[Start of Data for processing]

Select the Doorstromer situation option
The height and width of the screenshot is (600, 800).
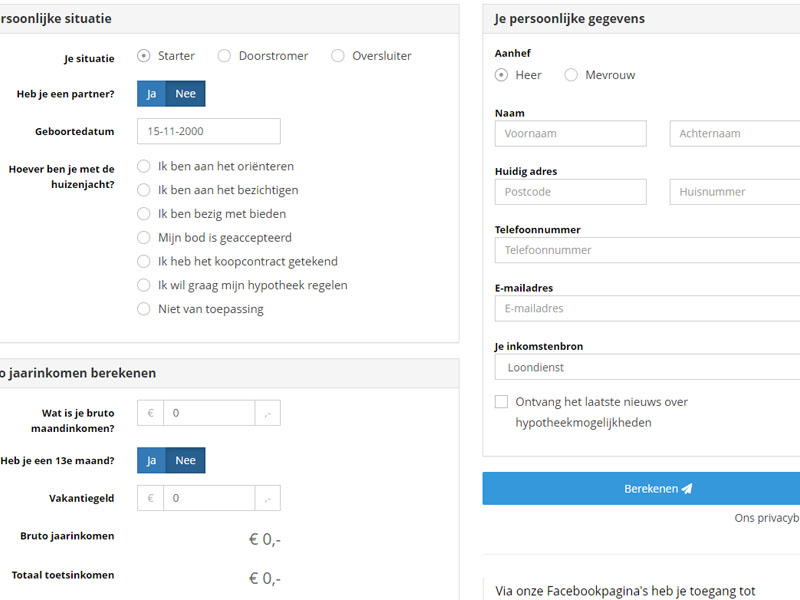coord(223,56)
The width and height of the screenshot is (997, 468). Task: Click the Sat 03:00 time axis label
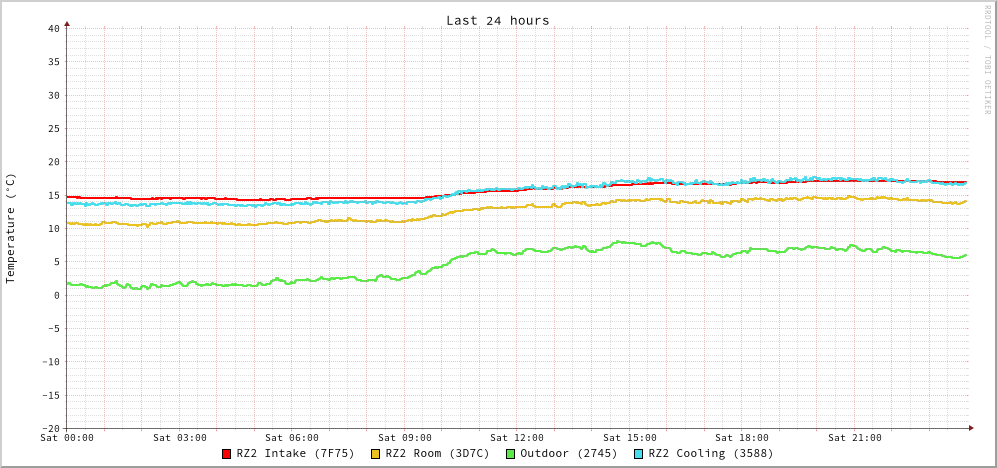click(x=180, y=438)
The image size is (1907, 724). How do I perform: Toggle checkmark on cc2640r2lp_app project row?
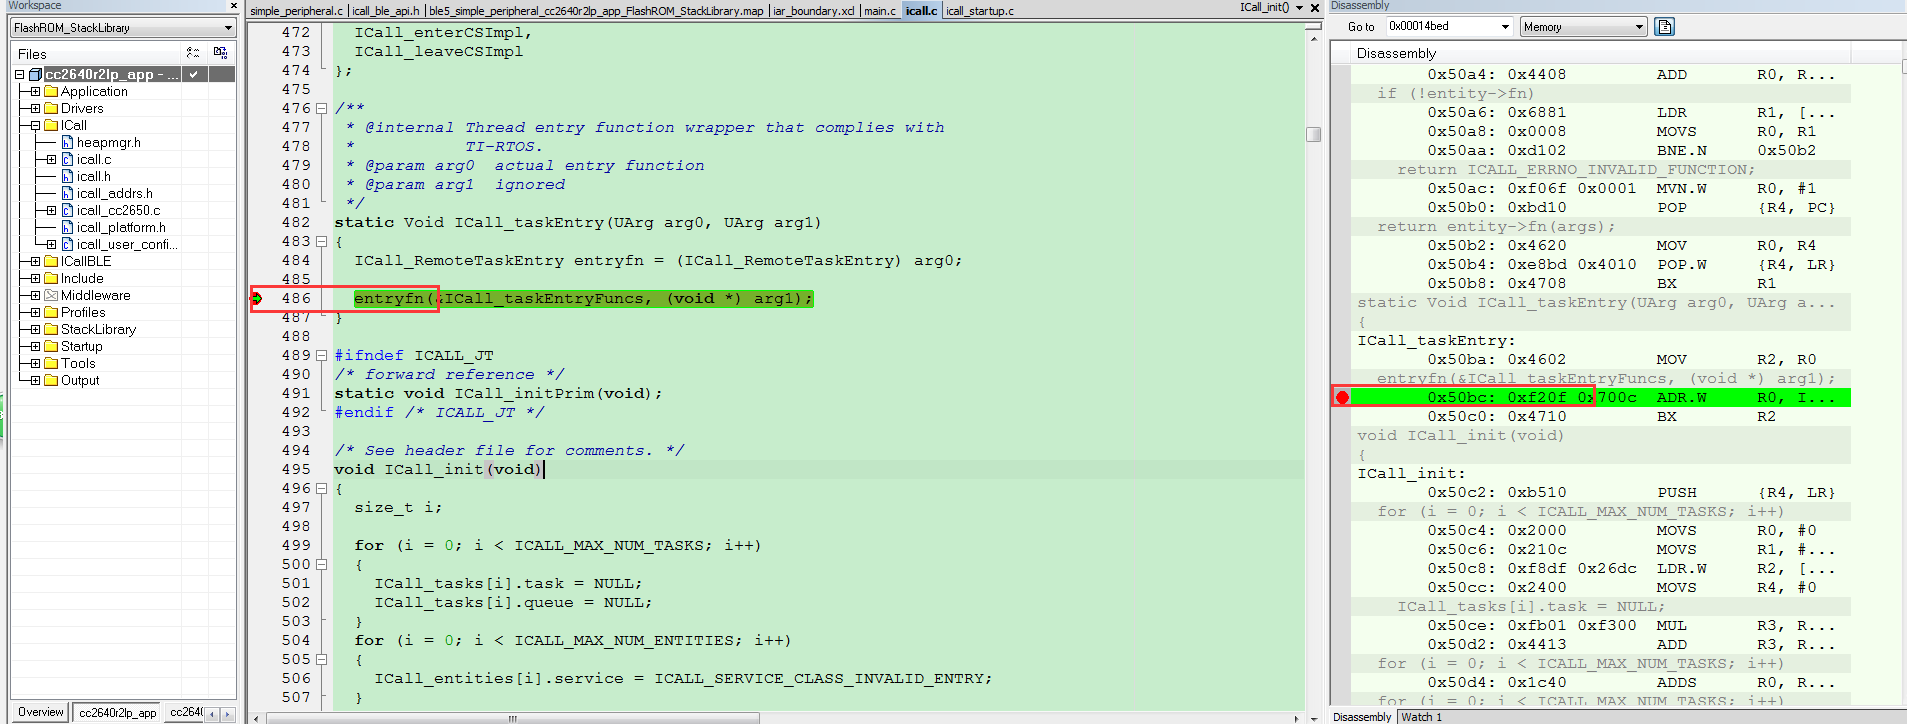point(193,74)
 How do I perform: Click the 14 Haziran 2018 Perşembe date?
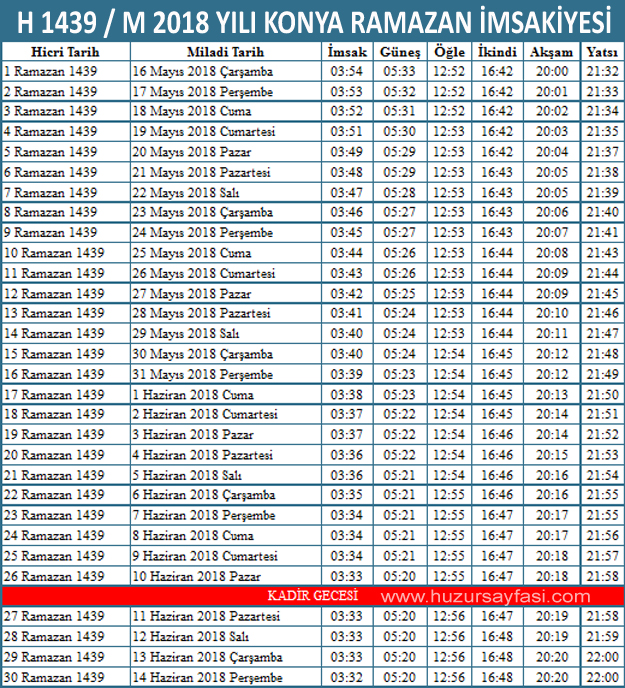(208, 677)
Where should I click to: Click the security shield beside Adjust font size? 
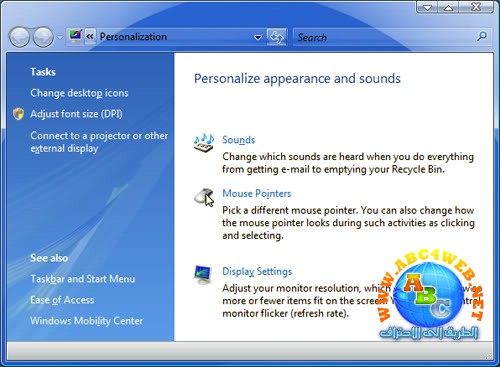point(18,114)
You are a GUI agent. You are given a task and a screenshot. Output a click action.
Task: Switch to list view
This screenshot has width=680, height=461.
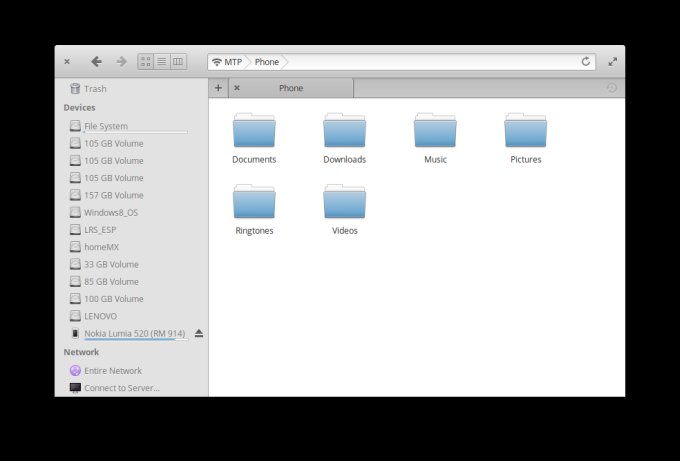(161, 62)
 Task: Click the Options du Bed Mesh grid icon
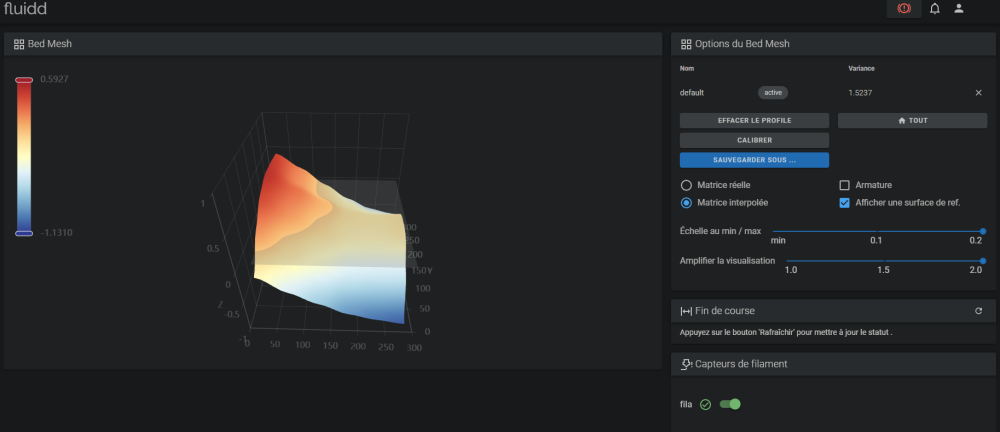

[End of Data for processing]

» Set exercise
Reproduce every line of the rows above verbatim, leaving out the pictures.

» Task result
Select the Doorstromer situation option
The height and width of the screenshot is (600, 800).
coord(223,56)
The width and height of the screenshot is (997, 468). Task: Click the Sat 03:00 time axis label
click(x=180, y=438)
The image size is (1907, 724). How do I perform: Toggle checkmark on cc2640r2lp_app project row?
point(193,74)
 How do I perform: Click the 14 Haziran 2018 Perşembe date?
(208, 677)
Where should I click to: Click the security shield beside Adjust font size? 
point(18,114)
You are a GUI agent. You are given a task and a screenshot. Output a click action.
Task: Switch to list view
This screenshot has width=680, height=461.
(161, 62)
 Task: Click the Options du Bed Mesh grid icon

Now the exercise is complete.